Java: Extract Tables from PDF

PDF is one of the ruling document formats these days. It supports text, graphics, tables, annotations, and a range of other elements. In certain cases, you may need to extract data from the tables in PDF documents such as invoices. To achieve this programmatically, the article covers how to extract data from tables in PDF using Java.
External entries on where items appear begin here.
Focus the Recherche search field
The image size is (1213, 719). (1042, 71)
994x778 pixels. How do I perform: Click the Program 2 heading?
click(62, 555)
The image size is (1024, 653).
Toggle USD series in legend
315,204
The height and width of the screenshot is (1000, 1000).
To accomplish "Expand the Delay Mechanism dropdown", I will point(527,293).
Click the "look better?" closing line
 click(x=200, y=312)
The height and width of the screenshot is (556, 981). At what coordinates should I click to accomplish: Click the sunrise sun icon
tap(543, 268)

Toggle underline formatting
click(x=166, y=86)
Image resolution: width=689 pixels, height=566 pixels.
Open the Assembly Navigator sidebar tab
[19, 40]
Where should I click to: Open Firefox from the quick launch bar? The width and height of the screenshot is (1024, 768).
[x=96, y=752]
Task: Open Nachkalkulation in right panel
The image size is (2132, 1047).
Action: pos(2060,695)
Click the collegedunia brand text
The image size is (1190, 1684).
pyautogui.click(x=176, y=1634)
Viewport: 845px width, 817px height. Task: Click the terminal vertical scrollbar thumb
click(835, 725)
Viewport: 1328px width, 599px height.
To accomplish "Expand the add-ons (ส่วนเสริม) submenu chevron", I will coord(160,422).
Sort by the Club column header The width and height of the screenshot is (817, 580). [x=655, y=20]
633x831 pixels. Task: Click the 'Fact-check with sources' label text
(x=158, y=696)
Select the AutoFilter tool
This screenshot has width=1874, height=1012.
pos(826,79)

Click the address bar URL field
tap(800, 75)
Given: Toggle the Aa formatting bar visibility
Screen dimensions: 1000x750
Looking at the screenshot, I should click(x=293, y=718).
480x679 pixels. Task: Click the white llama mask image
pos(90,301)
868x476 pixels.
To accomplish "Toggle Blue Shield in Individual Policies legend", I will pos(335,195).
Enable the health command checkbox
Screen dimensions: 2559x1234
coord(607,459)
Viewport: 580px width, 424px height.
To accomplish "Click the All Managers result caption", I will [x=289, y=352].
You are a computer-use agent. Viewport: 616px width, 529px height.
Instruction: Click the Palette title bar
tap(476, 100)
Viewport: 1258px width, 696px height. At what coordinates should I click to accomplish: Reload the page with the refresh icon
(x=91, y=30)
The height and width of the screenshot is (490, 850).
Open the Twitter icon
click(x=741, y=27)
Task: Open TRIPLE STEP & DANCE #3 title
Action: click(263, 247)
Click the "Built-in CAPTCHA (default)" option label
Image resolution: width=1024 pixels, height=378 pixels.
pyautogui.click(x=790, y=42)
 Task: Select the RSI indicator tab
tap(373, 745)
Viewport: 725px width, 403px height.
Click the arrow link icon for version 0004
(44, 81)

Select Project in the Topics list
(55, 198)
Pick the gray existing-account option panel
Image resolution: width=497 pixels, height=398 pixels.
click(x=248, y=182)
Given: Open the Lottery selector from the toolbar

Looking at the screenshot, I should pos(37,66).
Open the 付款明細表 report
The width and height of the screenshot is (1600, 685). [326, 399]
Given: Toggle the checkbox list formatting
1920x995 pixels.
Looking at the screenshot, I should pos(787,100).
Java API to Extract Data from Tables in PDF
Extract Data from Tables in PDF
Extract Table from a Specific Area of Page

Java Library to Extract PDF Table

To extract tables in PDF files, we will use Aspose.PDF for Java. It is a feature-rich library for creating and manipulating PDF documents. You can either download the library’s JAR or install it within your Java application using the following Maven configurations.

<repository>
    <id>AsposeJavaAPI</id>
    <name>Aspose Java API</name>
    <url>https://repository.aspose.com/repo/</url>
</repository>
<dependency>
    <groupId>com.aspose</groupId>
    <artifactId>aspose-pdf</artifactId>
    <version>22.12</version>
</dependency>

Extract Tables from a PDF in Java

The following are the steps to extract tables in a PDF in Java.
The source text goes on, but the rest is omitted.